Though she couldn't lie to herself; there was the... other matter that held her back from accepting his offer, as well... A matter more personal than the rest...

''I promise you, Mr. Smith,'' Martha broke her reverie, ''Miss Harkness, we will find a way out. If we can travel to the moon, then we can travel back. There's got to be a way.''

Meanwhile, the Doctor was examining the space around the balcony. ''It's not Smith, that's not my real name,'' he told her. Alexandra, guessing what he was thinking, looked over the balcony as well. ''And hers is not Harkness – where did you pick up Harkness, anyway?''

''Long story, wouldn't know where to start'', Alexandra replied, focusing on examining the base of the hospital. ''Won't keep it, though.''

''Who are you, then?'' Martha asked, looking at the pair's odd actions.

''My name's Alexandra.''

''And I'm the Doctor.''

''Me too, if I can pass my exams,'' she laughed. ''What is it, then? Doctor Smith?''

''Just the Doctor,'' both Time Lords said, looking over the same side.

With every passing remark, she grew even more confused. ''How do you mean, just the Doctor?''

''Just... the Doctor,'' he looked at her.

''What, people call you 'the Doctor'? And don't you have a surname?'' she turned to Alexandra, as well.

''No, I don't,'' Alexandra picked up a pebble from the balcony and started tossing it in the air, ''and yeah, we do call him that.''

''Well, I'm not,'' Martha said. ''As far as I'm concerned, you've got to earn that title.''

''Well, I'd better make a start, then. Let's have a look.'' The Doctor took the pebble from Alexandra mid-air, earning an annoyed yelp, and threw it forward with force. ''There must be some sort of…'' The pebble hit an invisible wall, causing ripples in the air.

''…force field,'' Alexandra finished for him, ''to keep the air in.''

''If that's like a bubble sealing us in,'' Martha realized, ''that means this is the only air we've got.'' She looked to the pair, who were looking at the place where the pebble had hit the force field. ''What happens when it runs out?''

''How many people in this hospital?'' the Doctor asked.

She shrugged. ''I don't know, a thousand?''

''One thousand people,'' he mumbled, ''suffocated.''

Alexandra let out a shuddering breath. ''Oh, my world,'' she whispered.

''Why would anyone do that?!'' Martha asked them in alarm.

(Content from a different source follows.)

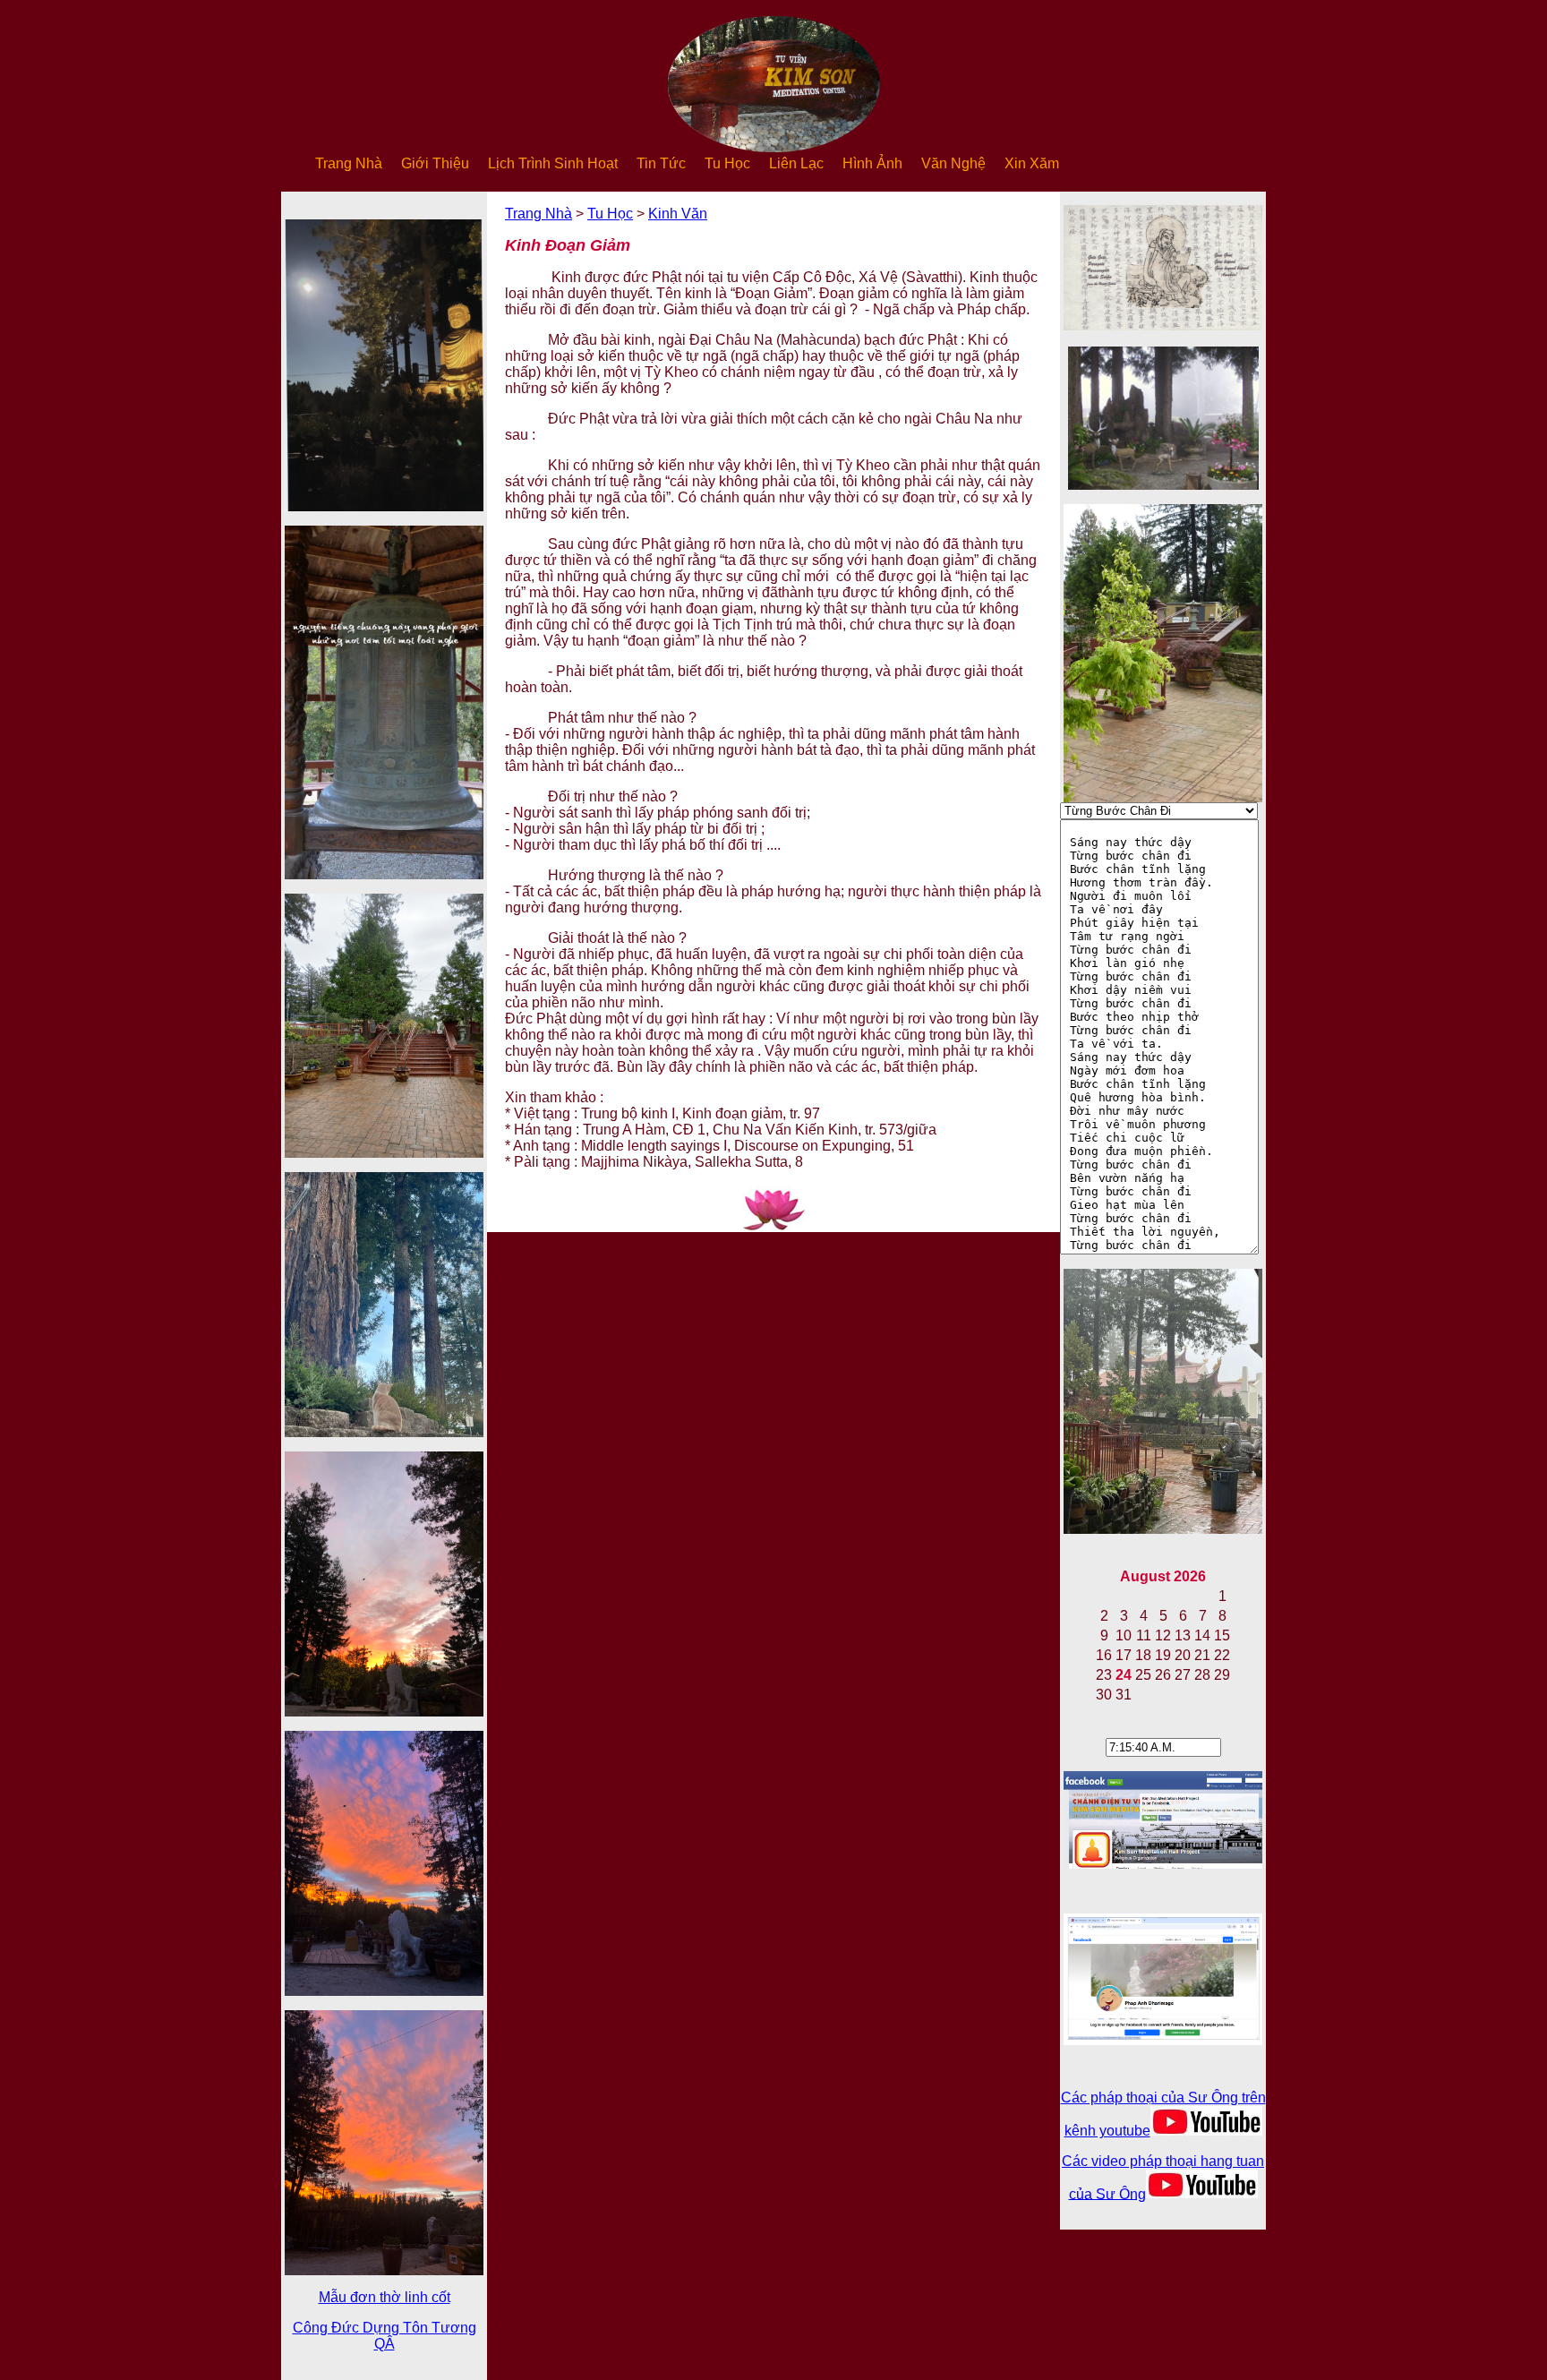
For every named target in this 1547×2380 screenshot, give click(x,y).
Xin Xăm (1031, 163)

Suddenly a rumbling noise like an engine filled the night. ''Head's up! Ask them yourself.'' The Doctor looked up just as three huge black ships flew overhead and came to land in front of the hospital, outside the force field. Latches opened at their bottom and what seemed like platoons upon platoons of armour-clad aliens with huge black helmets emerged and started marching across the surface of the moon towards the hospital.

''Aliens,'' Martha breathed. ''That's aliens. Real, proper aliens!''

Alexandra chuckled. ''I take offence in that statement,'' she remarked quietly to the Doctor, almost hanging from the balcony to get a better look.

''Judoon,'' he identified the aliens, smirking just a little bit at her remark.